Dubai: The Saudi equity market could be a strong candidate for an upgrade by the global indices provider like the MSCI or the S&P depending on its size and liquidity after it opens up for foreign investors, industry participants said on Sunday.
The Tadawul All Share Index has gained 14.8 per cent so far in the year, lagging behind the performance of its regional counterparts like Dubai, which has already been upgraded by the MSCI.
Foreign institutional investors are expected to begin direct trading of Saudi Arabian stocks before April next year, a news report said, quoting unnamed sources.
In August, the Capital Market Authority proposed rules for opening the market to direct investment sometime in the first half of 2015, including a 10 per cent cap on combined foreign ownership of the market’s value. At present, foreigners are limited to investing indirectly through swaps and exchange-traded funds.
Under the draft rules, foreign institutions would have to qualify for permission to invest. For example, they would usually need to have at least $5 billion (Dh18.4 billion) of assets under management, and investment experience of five years.
By this, foreign investors may get access to companies like Saudi Basic Industries Corp (SABIC), which is the world’s biggest petrochemicals company.
Elsewhere in the region, the UAE markets were upgraded to emerging markets by the MSCI and the S&P, a move that is expected to bring in multiple of billions of dollars into capital markets.
“The opening of Saudi market could as act as a first step in order to include the market in the MSCI or S&P index, but it can be done only in the medium term issues like settlement and corporate governance will be have to be cleared first,” Sebastien Henin, head of asset management at The National Investor told Gulf News.
Foreign investors
The upgrade for Saudi can happen in the next 18 months, an Emirates NBD Asset Management official said.
“Going forward, the focus will be on Saudi Arabia with the decision in principle to permit foreign investors. The initial upgrade of the UAE markets and Qatar has brought a lot more scrutiny in the region. I expect that to move to Saudi in the coming 12-18 months as investors try to get access to that market,” David Marshall, senior executive officer of Emirates NBD Asset Management company said.

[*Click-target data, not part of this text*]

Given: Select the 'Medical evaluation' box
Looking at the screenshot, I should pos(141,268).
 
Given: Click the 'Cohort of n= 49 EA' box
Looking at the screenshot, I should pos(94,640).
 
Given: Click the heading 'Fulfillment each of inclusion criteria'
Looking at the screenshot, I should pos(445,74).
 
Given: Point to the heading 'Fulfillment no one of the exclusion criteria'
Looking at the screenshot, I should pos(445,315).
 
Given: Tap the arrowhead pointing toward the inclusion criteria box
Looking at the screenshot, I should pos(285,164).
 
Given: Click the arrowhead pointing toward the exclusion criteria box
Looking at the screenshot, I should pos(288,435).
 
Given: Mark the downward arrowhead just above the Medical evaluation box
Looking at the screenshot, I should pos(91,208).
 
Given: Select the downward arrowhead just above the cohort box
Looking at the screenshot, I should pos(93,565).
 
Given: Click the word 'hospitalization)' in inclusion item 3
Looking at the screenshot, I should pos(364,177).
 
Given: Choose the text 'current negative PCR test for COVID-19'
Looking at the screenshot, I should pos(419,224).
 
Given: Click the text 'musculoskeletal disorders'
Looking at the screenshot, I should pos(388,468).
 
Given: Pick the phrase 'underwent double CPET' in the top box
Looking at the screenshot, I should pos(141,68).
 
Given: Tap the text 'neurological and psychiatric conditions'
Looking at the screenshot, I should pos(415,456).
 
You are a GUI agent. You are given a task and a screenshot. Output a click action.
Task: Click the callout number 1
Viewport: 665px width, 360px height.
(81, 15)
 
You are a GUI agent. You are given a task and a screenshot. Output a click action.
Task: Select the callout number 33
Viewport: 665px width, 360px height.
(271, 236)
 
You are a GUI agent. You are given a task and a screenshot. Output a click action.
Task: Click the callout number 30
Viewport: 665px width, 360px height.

“We remain structurally positive on Mena equities, favouring at the moment the UAE and Egypt — mostly due to cyclical reasons. We believe that both countries are in the middle of a cyclical upturn and the UAE has the additional benefit of having an economy that is less reliant on oil prices for company earnings growth,” said Marshall.
Crude oil, which has shed about 25 per cent since the start of the year, contributes to only 30 per cent of the UAE’s GDP.
“For Egypt, we expect increasing political stability to lead to greater foreign investment and share price appreciation from fairly depressed levels,” Marshall added.